Source document: Begin

Among the negative aspects to having so many enforcement agencies and pieces of legislation, experts agree, is that there end up being holes in enforcement and confusion over boundaries. Belair illustrates this with the example of the Fair Credit Reporting Act (FCRA), where entities not authorized under FCRA escape regulation although they are using information in the same way as FCRA-regulated organizations.


“It’s entirely understandable that Congress wants to close that loophole,” Belair adds.


On the flip side are instances where individuals, organizations or businesses end up taking no action at all due to concerns about potential violations.


“When rules get in the way of legitimate uses like treating a patient, there is a problem,” Nahra explains, using the example of the 2007 tragedy at Virginia Tech, where those who had information about issues related to the gunman who would kill more than 30 people and himself had not taken action or shared information out of fear of “breaking the rules” governing that information.


In such cases, he says, entities are impeded from taking appropriate action because of confusion over the rules governing data protection and use.


When it comes to healthcare privacy enforcement, Nahra notes that there are currently more issues with the rules than the enforcement agencies themselves, given that HHS and the OCR are specialized regulators that understand how the industry works. While HHS understands the work of doctors, hospitals and healthcare providers, HHS is not the expert when dealing with providers such as accounting firms that handle information related to healthcare but are not actual providers. And, there is the addition of other regulators, as illustrated by Connecticut’s attorney general filing the first lawsuit against a healthcare company for HIPAA violations as authorized under the HITECH Act.


The best option would be a single privacy rule, Nahra says, with his second choice being a single privacy regulator. He describes the current collection of multiple regulators dealing with many privacy rules as a worst-case scenario.


Belair notes that using consent as the green light for the collection, use and dissemination of PII makes more sense in situations where the data subject is able to make a reasoned decision. Using the analogy of a jobseeker who must give “consent” for personal information to be gathered in order to be considered for the job, Belair explains that choice is not really an option in the true sense of the word.

Source document: End
Extracted material: Begin

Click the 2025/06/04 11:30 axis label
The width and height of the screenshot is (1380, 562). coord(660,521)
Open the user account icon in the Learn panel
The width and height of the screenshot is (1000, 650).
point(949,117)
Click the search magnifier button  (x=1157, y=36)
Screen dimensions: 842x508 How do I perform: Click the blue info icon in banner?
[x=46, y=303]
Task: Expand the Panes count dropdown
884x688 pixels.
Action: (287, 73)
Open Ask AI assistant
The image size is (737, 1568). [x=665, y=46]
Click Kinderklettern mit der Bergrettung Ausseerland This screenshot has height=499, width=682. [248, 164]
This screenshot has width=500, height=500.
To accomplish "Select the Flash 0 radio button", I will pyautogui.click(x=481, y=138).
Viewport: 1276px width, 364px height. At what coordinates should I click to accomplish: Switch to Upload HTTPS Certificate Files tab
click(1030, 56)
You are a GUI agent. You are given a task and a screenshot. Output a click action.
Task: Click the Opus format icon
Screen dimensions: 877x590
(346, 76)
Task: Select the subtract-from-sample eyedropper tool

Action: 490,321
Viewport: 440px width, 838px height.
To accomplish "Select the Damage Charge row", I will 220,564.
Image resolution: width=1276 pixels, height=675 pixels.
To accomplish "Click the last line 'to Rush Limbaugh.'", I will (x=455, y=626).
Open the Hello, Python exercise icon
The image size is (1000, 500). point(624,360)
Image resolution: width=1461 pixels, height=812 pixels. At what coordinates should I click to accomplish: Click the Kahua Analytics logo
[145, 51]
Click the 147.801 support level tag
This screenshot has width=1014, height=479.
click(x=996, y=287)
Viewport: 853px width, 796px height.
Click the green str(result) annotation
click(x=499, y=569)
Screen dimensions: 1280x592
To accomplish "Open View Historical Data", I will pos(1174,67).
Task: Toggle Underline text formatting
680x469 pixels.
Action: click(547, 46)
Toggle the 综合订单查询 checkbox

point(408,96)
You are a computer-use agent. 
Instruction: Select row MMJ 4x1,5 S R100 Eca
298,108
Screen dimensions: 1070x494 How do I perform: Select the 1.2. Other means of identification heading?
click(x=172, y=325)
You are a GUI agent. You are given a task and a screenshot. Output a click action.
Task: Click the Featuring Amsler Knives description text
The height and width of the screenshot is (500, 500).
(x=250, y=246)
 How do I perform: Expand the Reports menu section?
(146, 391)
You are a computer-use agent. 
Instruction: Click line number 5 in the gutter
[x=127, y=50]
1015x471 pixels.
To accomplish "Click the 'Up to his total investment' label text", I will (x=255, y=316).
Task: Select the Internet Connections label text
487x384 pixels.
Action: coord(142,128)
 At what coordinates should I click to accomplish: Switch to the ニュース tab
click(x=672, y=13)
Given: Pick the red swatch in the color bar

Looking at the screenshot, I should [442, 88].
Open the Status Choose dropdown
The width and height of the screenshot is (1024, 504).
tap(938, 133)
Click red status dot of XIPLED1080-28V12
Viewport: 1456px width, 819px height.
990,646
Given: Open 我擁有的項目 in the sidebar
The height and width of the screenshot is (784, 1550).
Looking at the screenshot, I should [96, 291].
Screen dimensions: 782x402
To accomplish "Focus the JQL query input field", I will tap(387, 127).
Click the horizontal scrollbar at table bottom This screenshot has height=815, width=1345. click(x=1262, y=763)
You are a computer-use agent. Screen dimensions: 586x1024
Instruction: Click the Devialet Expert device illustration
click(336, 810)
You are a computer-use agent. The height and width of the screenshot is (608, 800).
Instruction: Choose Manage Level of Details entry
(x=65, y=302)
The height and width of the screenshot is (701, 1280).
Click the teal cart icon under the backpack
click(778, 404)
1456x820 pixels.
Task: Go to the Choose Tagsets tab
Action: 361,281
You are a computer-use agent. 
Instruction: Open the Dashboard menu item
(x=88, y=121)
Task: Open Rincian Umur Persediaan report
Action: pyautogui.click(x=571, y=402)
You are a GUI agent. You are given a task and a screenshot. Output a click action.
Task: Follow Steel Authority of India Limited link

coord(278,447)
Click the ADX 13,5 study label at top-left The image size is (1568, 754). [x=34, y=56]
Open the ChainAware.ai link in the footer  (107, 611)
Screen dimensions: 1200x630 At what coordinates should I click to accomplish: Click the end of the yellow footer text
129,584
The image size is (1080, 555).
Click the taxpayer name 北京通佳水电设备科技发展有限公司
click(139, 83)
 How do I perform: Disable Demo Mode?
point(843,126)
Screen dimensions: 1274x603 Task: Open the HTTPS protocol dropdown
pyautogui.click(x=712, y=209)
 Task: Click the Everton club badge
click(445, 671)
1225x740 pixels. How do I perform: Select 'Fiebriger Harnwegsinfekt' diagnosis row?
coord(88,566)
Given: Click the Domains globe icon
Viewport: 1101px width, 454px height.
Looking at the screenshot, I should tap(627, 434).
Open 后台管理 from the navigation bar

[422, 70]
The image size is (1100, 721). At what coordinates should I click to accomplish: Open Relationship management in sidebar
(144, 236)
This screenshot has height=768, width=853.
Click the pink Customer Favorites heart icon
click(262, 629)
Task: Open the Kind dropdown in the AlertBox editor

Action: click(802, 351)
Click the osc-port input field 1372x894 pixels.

Extracted material: End

#### [Activity 1]
Transcribe the passage on privacy regulation starting at "Among the negative" and ending at "as FCRA-regulated organizations.".
#### [Activity 2]
Extend the passage on privacy regulation beyond its final sentence.
The items above are separate from the passage on privacy regulation.

#### [Expected output 1]
Among the negative aspects to having so many enforcement agencies and pieces of legislation, experts agree, is that there end up being holes in enforcement and confusion over boundaries. Belair illustrates this with the example of the Fair Credit Reporting Act (FCRA), where entities not authorized under FCRA escape regulation although they are using information in the same way as FCRA-regulated organizations.

#### [Expected output 2]
“Relationships do matter,” he says. The comfort level an individual has providing information to his or her physician is likely to be quite different from that that same person would feel for a marketer.


Regulators seem to agree.


CNET
on an event earlier this summer where FTC Consumer Protection Bureau Senior Attorney Kathryn Ratte noted that existing privacy law, which relies on disclosure of data collection and use practices and on informed consumer choice, "in some very basic sense isn't working.”


When it comes to privacy law and, thus, enforcement, the foundation should be those relationships, Belair suggests, to be more grounded in real-world privacy implications.


“You open and close that gate based on the kind of relationship you have and the amount of trust you have,” he says.


A primary problem with the multiple-regulator and overlapping-regulation approach is that it puts an emphasis on where the information comes from as opposed to the nature and use of the information.


The American public does not care where the information came from, Belair suggests, but is very concerned about “how sensitive it is and what you’re going to do with it.”


Using that as the basis for regulation is a common-sense approach that works, he says.


Whether the current approach is good or bad, however, many experts do not expect it to change any time soon.


“I think it’s inevitable that we’re going to have a sectoral approach,” Belair explains, noting that with the structure of the U.S. Congress, a huge number of very different committees would be required to sign-off on a move to a one-privacy-executive format. And with committees as diverse as banking, judiciary and homeland security, such a transition would be an extraordinary accomplishment. “It’s not, in the foreseeable future, going to change.”